BrAt82 /
21 October 2016Americas

Federal Circuit denies Medtronic’s rehearing request in Bosch case

The US Court of Appeals for the Federal Circuit yesterday rejected Medtronic’s petition for a rehearing of a patent case against Bosch.

The request was an appeal from the US Patent and Trademark Office’s Patent Trial and Appeal Board (PTAB).

In 2013, Bosch’s now-defunct healthcare unit sued Cardiocom, a subsidiary of Medtronic, in the US District Court for the Eastern District of Texas, alleging infringement of two patents owned by Bosch.

The patents involved in the case were US numbers 7,769,605 and 7,870,249.

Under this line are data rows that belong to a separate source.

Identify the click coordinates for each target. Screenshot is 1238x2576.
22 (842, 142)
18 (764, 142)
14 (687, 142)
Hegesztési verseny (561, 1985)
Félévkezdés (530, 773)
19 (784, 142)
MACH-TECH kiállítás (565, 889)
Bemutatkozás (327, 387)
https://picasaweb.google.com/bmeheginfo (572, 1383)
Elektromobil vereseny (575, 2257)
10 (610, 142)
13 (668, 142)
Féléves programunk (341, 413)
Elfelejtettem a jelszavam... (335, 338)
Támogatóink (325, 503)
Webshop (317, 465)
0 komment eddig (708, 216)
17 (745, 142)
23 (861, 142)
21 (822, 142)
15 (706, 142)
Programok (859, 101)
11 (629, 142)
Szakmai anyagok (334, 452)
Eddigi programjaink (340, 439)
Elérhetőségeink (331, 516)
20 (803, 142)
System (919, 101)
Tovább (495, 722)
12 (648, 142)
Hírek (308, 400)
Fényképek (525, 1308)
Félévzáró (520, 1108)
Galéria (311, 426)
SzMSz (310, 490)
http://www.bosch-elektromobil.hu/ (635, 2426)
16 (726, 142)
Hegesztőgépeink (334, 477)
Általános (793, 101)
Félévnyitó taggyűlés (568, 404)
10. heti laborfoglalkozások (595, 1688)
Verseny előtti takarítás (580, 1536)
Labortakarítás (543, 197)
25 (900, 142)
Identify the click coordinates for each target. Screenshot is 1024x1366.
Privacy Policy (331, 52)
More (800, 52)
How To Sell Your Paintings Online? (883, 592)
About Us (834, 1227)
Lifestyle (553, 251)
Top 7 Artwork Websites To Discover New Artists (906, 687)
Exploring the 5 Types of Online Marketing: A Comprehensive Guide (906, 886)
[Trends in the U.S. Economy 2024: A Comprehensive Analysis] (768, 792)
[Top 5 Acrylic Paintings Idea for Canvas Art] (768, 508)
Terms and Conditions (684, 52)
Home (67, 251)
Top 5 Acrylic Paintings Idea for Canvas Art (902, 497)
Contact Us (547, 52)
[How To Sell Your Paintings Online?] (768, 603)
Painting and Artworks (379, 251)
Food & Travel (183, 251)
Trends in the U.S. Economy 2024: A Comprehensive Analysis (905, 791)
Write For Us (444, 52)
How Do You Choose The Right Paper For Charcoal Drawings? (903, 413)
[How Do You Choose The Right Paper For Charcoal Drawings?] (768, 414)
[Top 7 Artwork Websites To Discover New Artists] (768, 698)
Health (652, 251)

This was followed by Cardiocom petitioning for an inter partes review (IPR) of those two patents, but the petitions were denied in January 2014 because Cardiocom failed to show a reasonable likelihood that any of the challenged claims was unpatentable on the asserted grounds.

Medtronic then filed three petitions seeking IPR of the same two patents, but this time listed itself as the sole real party in interest.

Bosch argued that the petitions should be denied because Medtronic had failed to name Cardiocom as a real party in interest.

However, the PTAB allowed the IPR proceedings, stating that Bosch had not established that Cardiocom was a real party in interest.

Bosch later asked the board to terminate the proceedings because Medtronic had failed to name all real parties in interest.

The PTAB granted Bosch’s request because it found that Medtronic was acting as a proxy for Cardiocom.

Medtronic appealed again, but in November 2015 the Federal Circuit dismissed the appeal for lack of jurisdiction. This was followed by a petition for the Federal Circuit to hear the case, but this has now been denied.

A spokesperson for Bosch told LSIPR that it does not comment on ongoing litigation.